WHAT YOU HAVE TO DO
Return, word for word, the lines of the listing below from the one with "Patients (396, 15)" through the one with "Connexion (770, 15)", and no other lines.

[[ EXCERPTED DATA, beginning ]]

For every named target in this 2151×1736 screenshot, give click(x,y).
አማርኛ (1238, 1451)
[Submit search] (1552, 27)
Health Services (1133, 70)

[[ EXCERPTED DATA, end ]]
[[ EXCERPTED DATA, beginning ]]

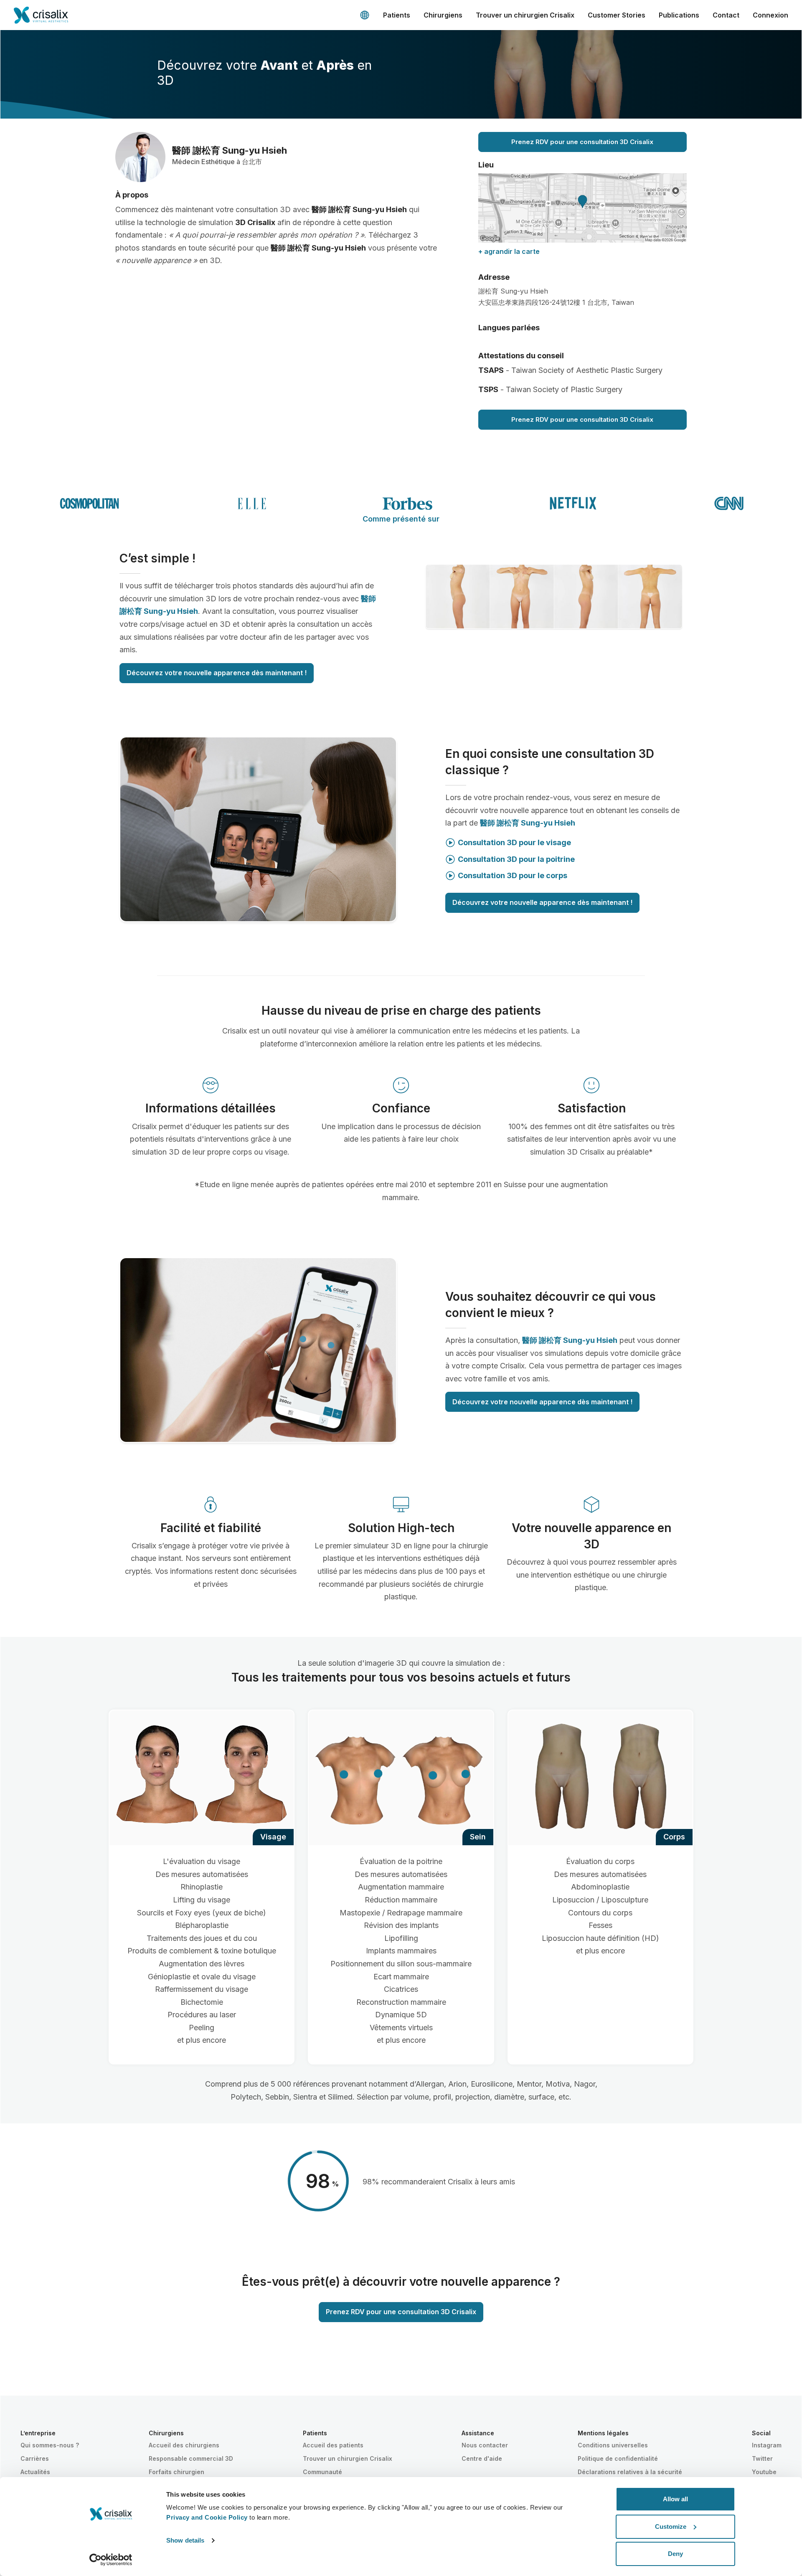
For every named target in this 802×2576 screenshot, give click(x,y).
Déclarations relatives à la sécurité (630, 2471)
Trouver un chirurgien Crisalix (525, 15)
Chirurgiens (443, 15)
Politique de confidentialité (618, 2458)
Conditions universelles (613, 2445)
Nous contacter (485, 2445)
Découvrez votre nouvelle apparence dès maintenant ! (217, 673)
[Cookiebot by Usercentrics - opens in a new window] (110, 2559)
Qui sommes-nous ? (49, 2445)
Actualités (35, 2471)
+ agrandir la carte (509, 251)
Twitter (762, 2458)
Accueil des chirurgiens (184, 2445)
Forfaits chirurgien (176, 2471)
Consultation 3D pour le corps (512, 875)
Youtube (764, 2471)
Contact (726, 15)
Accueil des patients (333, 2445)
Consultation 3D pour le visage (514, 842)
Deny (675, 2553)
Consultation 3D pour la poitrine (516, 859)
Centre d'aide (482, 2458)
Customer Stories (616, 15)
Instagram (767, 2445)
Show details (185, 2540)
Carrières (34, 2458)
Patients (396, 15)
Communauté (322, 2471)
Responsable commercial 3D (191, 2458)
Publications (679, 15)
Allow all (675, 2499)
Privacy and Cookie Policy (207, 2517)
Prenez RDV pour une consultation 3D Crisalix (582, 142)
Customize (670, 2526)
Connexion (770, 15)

[[ EXCERPTED DATA, end ]]

TASK ANSWER
Patients (396, 15)
Communauté (322, 2471)
Responsable commercial 3D (191, 2458)
Publications (679, 15)
Allow all (675, 2499)
Privacy and Cookie Policy (207, 2517)
Prenez RDV pour une consultation 3D Crisalix (582, 142)
Customize (670, 2526)
Connexion (770, 15)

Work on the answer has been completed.